En ese momento los cuatro años que tengo como DJ y músico se hicieron trizas en mi cabeza. Por un segundo, me sentí como un novato que no sabía lo que hacía. Le respondí en automático. Sí, sí está bien. Practicaré más, yo te llamo, ya veras cómo podremos armar algo chido en un futuro. No tenía sentido discutir con él. Simplemente no le había gustado mi trabajo y me lo dijo. Colgué mi celular y lo aventé gritando: “¡Pendejo!”. Quería estar enojado, quería llorar, quería mandar a ese desconocido salido de un auricular a la verga. Pero no pude. Una parte de mí creía que tenía algo de razón y otra creía que no estaba mal que me dijeran que no.

No pude enojarme.

En efecto, en el Mixtape que seguro algunos de ustedes lectores han bajado, hay un par de imperfecciones que, de haberlo hecho con más calma, no estarían presentes. Pero ahí están y no se van a ir. Por supuesto que no pienso quitarlas, porque me conozco y sé que en vivo soy capaz de hacer esos errores. A pesar de que yo sentía que llegaría a colonizar Querétaro (si es que es más posible eso) con mi música de capitalino (a pesar de ser yo mismo celayense/queretano), Querétaro me dio un revés muy adecuado para estos días: no eres nadie, no nos importa tu nombre ¿Velvet quién? ¿Qué haces? ¿Quién eres? Lo sentimos, no sabemos quién eres y te equivocas al mezclar, no puedes tocar acá.

Es difícil ser bueno. Es más difícil aún reconocer los errores. Y es todavía más difícil el arte de decir que no. Decir no cuando no queremos ir a algún lado, decir no cuando no queremos hacer algo o simplemente decir no cuando no creemos en algo.
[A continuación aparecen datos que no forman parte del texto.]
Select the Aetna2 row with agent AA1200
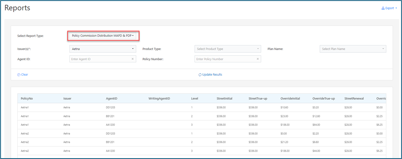 pyautogui.click(x=202, y=151)
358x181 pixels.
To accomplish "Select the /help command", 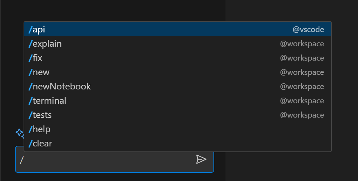I will point(178,129).

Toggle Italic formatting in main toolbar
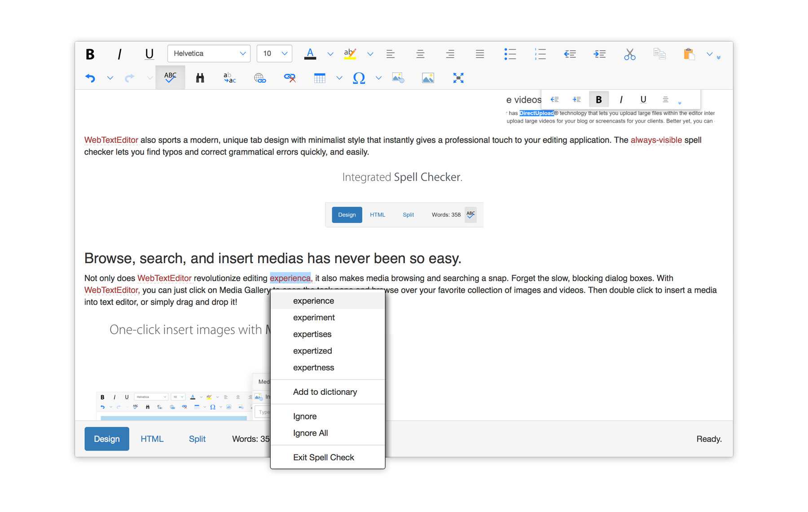(x=119, y=54)
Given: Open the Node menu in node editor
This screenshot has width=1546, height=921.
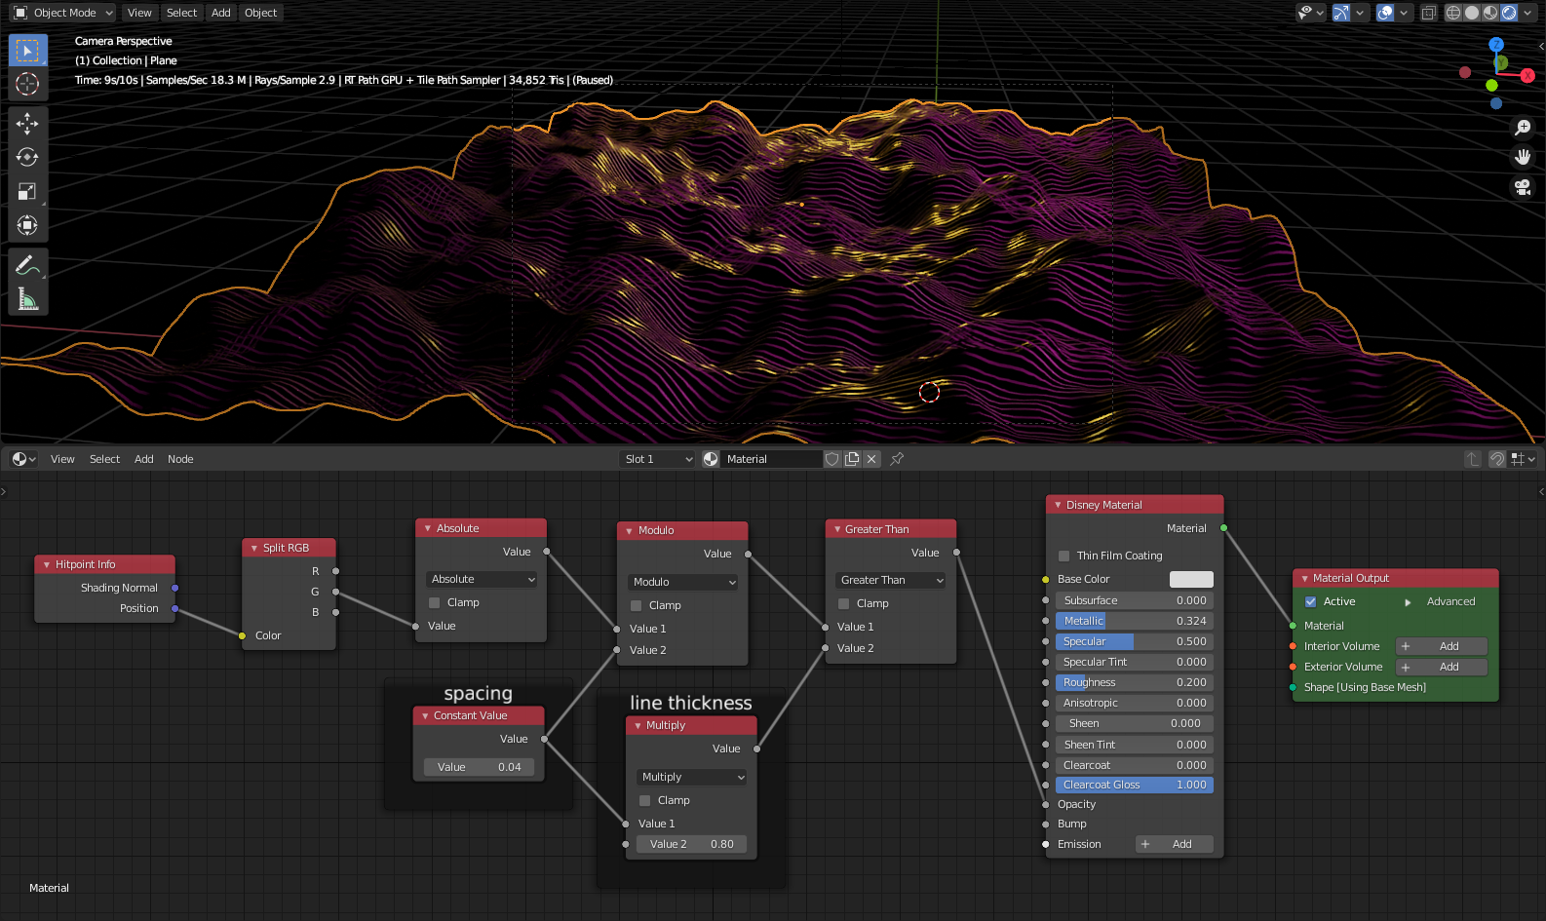Looking at the screenshot, I should (180, 459).
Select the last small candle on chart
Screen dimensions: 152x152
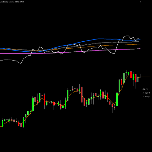coord(140,76)
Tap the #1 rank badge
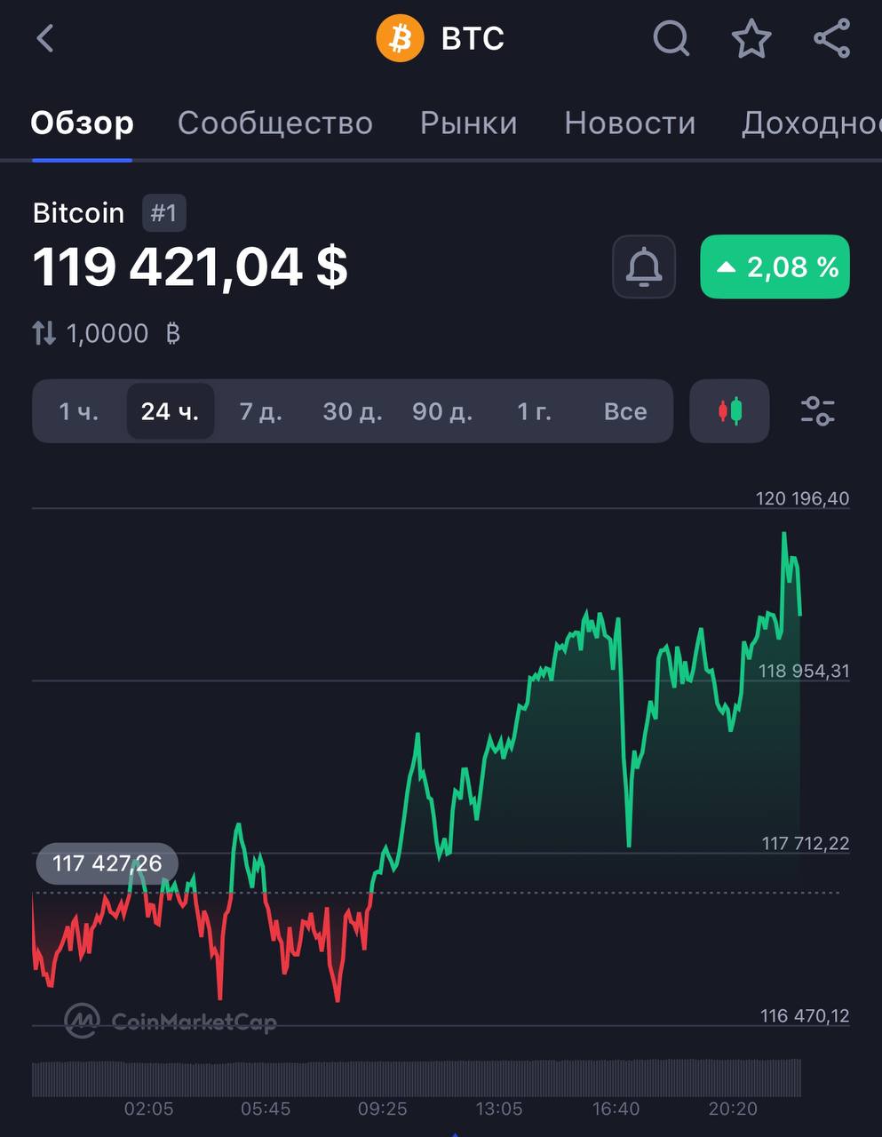The image size is (882, 1137). (x=163, y=213)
Si lo analizamos, habría sido mucho más fácil para el DJ/Booker decirme que sí y arriesgarse a tener un mal set, lleno de errores y caballazos. Sin embargo no lo hizo. El hombre sabe lo que quiere y cuida su bar. Y eso es admirable. Ojalá muchos tuviésemos la claridad como para saber lo que queremos y lo que no para nuestras pasiones.

Por mi parte estoy tranquilo. Sé que si ese booker se hubiese arriesgado conmigo yo le hubiese dado un set rompemadres, porque me conozco y conozco mi trabajo, como él. Le agradezco infinitamente que me haya dicho que no, pues ahora, estoy empeñado en hacer un set mucho mejor del que preparé antes y demostrarle que por algo tengo cuatro años en esto.

El arte de decir que no me ayudó a sacar lo mejor de mí, y así será.

Hoy cumplo un sueño: ver a Fangoria en vivo. Si a eso le sumamos el hecho de que Maria Daniela y su Sonido Lasser abren el show, esto pinta para ser una gran noche. Si conozco a Alaska y Nacho ya será un megaplus inesperado. Seguramente los españoles punta de lanza de la movida madrileña no cantarán ninguno de sus hits ochenteros así como El arte de decir que no, pero como dicen en esa canción que tanto odio: “El arte de decir que no de forma natural/ La ciencia del perfecto adiós, tajante y sin dudar/ sin sentirme más/ Porque sé que es difícil tratar con fantasmas de oficio / Negociar puede ser al final un maldito ejercicio / Y afrontar, lo que aún esté por llegar / Aunque me haga llorar / lo que me impide ser lo que yo quisiera ser sin pedir perdón”.